Parallel Unconstrained Local Search for Partitioning Irregular Graphs

TL;DR

This paper introduces a parallel unconstrained local search heuristic for graph partitioning that allows temporary imbalance violations, significantly improving solution quality especially on irregular graphs, and outperforms existing methods.

Contribution

The authors develop a novel parallel unconstrained local search approach for graph partitioning that relaxes traditional balance constraints, leading to better solutions on irregular graphs.

Findings

Outperforms prior state-of-the-art solvers on irregular graphs.

Achieves 75% of the best solutions among four competitors.

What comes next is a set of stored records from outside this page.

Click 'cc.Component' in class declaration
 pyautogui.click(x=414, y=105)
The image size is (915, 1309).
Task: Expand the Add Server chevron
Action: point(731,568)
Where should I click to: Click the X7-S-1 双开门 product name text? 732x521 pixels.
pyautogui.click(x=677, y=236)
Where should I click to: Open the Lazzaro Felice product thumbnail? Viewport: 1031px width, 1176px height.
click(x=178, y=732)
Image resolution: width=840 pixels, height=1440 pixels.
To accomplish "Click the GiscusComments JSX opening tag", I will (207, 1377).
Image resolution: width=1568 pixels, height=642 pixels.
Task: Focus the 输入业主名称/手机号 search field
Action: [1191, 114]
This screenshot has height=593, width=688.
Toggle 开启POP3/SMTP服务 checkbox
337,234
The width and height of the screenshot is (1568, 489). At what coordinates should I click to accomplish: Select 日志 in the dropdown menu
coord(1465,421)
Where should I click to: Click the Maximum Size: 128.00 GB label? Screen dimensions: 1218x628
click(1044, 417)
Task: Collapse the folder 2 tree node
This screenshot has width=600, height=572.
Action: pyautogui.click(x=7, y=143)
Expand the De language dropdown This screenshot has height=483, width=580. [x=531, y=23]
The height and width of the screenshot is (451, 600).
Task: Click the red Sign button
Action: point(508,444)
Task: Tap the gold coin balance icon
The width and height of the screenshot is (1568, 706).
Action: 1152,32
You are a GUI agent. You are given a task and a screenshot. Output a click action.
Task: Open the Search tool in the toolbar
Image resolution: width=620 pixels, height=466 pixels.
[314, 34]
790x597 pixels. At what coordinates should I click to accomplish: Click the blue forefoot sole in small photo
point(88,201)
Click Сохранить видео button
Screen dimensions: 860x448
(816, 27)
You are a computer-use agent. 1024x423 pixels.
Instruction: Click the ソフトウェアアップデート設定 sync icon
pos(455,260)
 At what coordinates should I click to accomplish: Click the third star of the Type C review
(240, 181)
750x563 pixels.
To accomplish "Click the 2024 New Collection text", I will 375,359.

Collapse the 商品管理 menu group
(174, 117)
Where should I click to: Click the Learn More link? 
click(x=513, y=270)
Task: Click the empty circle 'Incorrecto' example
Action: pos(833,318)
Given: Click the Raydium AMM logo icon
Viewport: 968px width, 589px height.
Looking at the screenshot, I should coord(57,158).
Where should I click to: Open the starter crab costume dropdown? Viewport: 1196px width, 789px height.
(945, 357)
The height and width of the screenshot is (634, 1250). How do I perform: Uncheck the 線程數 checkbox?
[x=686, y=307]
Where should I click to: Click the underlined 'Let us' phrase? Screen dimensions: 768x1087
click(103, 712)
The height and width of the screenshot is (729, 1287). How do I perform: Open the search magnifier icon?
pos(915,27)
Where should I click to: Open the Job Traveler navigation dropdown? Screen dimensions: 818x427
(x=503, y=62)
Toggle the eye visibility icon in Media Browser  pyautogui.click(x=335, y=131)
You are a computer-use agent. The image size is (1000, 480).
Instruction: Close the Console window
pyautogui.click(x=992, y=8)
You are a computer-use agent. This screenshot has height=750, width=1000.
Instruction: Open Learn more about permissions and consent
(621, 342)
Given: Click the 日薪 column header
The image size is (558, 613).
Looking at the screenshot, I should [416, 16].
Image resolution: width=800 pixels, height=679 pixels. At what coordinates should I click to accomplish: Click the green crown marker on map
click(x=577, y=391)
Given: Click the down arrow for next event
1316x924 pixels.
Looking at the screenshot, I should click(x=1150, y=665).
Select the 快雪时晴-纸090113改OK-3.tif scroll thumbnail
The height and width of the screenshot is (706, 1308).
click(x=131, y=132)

Improves edge cut by 9.6% over the next best method.

Abstract

We present new refinement heuristics for the balanced graph partitioning problem that break with an age-old rule. Traditionally, local search only permits moves that keep the block sizes balanced (below a size constraint). In this work, we demonstrate that admitting large temporary balance violations drastically improves solution quality. The effects are particularly strong on irregular instances such as social networks. Designing efficient implementations of this general idea involves both careful selection of candidates for unconstrained moves as well as algorithms for rebalancing the solution later on. We explore a wide array of design choices to achieve this, in addition to our third goal of high parallel scalability. We present compelling experimental results, demonstrating that our parallel unconstrained local search techniques outperform the prior state of the art by a substantial margin. Compared with four state-of-the-art solvers, our new technique finds 75\% of the best solutions on irregular graphs. We achieve a 9.6\% improvement in edge cut over the next best competitor, while being only 7.7\% slower in the geometric mean.